┌──

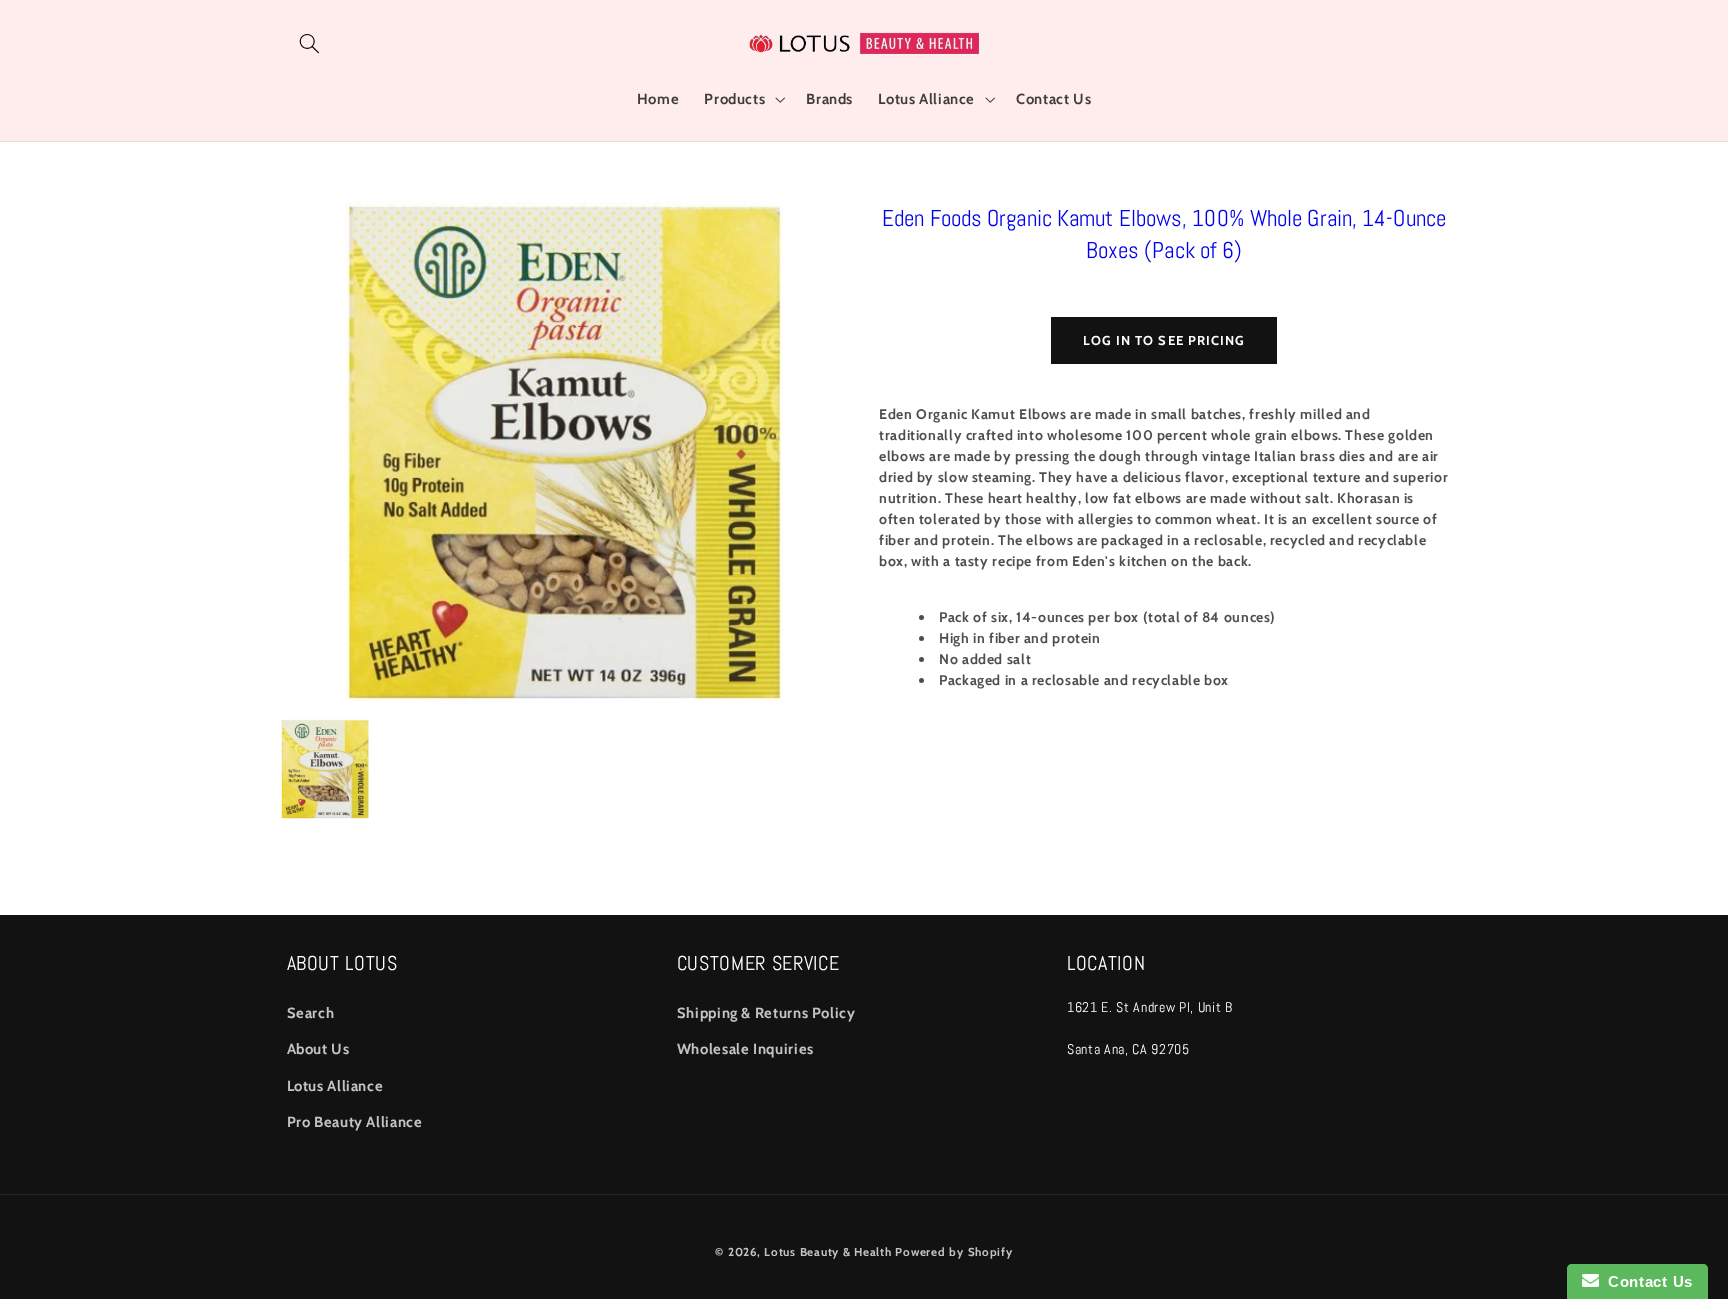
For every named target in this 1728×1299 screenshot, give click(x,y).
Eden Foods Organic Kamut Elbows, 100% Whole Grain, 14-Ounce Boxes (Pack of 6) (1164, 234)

└──
┌──

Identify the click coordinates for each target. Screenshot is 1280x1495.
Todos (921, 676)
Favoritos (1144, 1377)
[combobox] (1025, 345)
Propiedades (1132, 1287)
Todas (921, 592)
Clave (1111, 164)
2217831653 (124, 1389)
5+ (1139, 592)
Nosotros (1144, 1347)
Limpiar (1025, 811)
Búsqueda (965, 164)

└──

● **Activity**: Repeat exactly the lines above from the one with "For every named" up to and including the one with "Eden Foods Organic". No other line belongs in the reply.

● **Task answer**:
For every named target in this 1728×1299 screenshot, give click(x,y).
Eden Foods Organic Kamut Elbows, 100% Whole Grain, 14-Ounce Boxes (Pack of 6) (1164, 234)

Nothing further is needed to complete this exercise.